• [PASSAGE SHOWN]
How To Make Apple Cobbler like Fiddleheads Restaurant
In this recipe, we’ll show you how to make apple cobbler with fresh apples! This lets you get that natural, homemade taste from the original Fiddlehead’s apple cobbler.
We’ll also show you how to make apple cobbler from scratch by using flour, eggs, butter, spices, and other ingredients. That means no buying of pre-made ingredients like apple filling or cobbler dough topping. We’re making everything from the ground up!
However, that doesn’t mean that making this dish will be harder. The recipe instructions are clear. It lists down every step needed to make the best apple cobbler possible! Just follow the instructions and keep in mind the recipe notes.

• [GIVEN RECORDS]

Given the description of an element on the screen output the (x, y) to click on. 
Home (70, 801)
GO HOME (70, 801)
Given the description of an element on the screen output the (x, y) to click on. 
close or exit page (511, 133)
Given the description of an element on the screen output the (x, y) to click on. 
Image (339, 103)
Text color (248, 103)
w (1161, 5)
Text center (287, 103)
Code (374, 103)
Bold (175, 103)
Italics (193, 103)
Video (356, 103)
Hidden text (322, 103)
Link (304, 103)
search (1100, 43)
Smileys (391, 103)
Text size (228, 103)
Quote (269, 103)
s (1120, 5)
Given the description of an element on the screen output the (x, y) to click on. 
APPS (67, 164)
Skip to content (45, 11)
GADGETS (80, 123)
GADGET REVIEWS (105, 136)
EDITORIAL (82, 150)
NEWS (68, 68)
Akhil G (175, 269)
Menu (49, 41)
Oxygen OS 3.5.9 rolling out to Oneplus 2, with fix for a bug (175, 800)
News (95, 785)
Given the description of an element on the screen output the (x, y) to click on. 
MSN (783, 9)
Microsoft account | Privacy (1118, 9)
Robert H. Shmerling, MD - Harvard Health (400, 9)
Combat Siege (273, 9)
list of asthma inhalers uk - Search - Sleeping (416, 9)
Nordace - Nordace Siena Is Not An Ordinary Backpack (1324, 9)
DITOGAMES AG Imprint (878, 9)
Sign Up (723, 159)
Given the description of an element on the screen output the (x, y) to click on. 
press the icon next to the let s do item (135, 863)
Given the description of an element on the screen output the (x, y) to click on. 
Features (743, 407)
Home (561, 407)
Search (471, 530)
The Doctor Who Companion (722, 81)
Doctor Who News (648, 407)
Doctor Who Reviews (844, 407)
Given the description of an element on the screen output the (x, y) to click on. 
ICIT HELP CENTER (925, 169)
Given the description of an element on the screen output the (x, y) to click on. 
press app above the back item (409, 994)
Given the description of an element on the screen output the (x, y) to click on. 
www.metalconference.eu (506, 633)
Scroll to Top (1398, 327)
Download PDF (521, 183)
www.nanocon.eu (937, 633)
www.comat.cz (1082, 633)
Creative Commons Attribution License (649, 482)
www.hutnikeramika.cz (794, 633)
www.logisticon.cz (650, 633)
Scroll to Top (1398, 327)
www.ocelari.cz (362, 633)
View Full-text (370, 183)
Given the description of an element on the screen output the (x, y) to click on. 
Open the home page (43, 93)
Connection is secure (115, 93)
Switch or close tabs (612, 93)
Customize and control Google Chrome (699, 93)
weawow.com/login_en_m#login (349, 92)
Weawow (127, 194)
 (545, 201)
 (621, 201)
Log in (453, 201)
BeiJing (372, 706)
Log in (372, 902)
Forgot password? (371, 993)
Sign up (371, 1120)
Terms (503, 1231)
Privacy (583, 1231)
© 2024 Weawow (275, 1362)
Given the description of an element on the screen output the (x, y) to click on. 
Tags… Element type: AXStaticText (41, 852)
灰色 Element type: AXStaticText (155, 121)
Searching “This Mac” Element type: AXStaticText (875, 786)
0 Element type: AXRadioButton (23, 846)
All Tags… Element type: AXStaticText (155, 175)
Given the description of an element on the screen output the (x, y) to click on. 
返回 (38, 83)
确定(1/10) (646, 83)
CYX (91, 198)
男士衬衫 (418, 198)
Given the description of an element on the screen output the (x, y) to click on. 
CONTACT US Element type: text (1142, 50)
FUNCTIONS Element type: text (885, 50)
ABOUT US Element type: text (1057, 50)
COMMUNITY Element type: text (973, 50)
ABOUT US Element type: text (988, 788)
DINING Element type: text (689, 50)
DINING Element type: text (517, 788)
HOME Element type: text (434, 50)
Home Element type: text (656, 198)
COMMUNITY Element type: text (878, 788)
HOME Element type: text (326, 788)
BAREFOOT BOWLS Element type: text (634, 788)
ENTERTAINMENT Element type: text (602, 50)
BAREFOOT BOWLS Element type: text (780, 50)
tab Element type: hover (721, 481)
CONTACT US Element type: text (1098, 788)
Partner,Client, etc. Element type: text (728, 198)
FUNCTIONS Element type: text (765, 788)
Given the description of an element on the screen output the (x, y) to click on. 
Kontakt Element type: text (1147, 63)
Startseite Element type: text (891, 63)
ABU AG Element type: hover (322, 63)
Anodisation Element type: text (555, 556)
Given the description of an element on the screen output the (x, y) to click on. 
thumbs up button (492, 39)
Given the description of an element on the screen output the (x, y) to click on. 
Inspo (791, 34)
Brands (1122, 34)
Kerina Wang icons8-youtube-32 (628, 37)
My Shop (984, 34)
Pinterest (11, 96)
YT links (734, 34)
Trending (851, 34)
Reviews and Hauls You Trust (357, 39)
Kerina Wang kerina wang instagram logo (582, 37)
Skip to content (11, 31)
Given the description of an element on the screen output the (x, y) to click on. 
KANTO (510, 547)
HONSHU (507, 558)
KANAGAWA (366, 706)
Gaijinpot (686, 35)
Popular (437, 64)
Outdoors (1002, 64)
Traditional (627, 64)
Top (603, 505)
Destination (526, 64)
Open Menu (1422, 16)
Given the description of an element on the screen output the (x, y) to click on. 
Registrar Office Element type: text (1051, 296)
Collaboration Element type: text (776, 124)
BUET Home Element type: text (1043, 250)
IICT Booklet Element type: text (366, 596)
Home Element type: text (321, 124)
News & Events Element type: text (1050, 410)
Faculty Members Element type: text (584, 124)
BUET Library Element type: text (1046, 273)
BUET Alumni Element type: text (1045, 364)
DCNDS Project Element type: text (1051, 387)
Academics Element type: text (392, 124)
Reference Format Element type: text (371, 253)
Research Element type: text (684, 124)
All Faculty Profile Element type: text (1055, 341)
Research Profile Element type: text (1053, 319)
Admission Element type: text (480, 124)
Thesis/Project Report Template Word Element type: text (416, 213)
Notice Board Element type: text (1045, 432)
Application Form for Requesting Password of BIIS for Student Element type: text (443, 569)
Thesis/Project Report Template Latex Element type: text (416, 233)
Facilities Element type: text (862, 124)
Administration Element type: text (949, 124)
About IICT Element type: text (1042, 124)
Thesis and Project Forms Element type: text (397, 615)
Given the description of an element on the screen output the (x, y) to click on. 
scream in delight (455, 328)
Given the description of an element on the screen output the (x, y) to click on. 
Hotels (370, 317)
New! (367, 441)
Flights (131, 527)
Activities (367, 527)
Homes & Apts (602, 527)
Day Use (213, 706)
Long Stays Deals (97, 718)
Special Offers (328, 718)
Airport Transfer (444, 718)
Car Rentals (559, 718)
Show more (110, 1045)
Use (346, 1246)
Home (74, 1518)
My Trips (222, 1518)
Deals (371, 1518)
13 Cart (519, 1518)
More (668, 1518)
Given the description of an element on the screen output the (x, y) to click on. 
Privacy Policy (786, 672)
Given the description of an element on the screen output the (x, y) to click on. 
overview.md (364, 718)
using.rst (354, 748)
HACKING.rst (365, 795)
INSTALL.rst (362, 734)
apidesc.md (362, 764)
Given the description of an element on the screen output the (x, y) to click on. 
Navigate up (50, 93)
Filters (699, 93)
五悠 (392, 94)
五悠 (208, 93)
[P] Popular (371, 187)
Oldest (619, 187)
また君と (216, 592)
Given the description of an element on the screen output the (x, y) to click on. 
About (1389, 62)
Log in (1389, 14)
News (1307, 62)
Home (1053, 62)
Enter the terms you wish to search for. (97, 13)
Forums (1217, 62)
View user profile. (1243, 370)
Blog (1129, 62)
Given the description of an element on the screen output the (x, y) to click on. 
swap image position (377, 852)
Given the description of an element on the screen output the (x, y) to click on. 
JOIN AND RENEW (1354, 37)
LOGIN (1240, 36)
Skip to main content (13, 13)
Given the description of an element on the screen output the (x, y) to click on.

• [TASK TO COMPLETE] Echo the apple cobbler passage word for word, starting at "How To Make Apple Cobbler like" and ending at "the recipe notes.". The material plays no part in the work here.

• [TASK SOLUTION]
How To Make Apple Cobbler like Fiddleheads Restaurant
In this recipe, we’ll show you how to make apple cobbler with fresh apples! This lets you get that natural, homemade taste from the original Fiddlehead’s apple cobbler.
We’ll also show you how to make apple cobbler from scratch by using flour, eggs, butter, spices, and other ingredients. That means no buying of pre-made ingredients like apple filling or cobbler dough topping. We’re making everything from the ground up!
However, that doesn’t mean that making this dish will be harder. The recipe instructions are clear. It lists down every step needed to make the best apple cobbler possible! Just follow the instructions and keep in mind the recipe notes.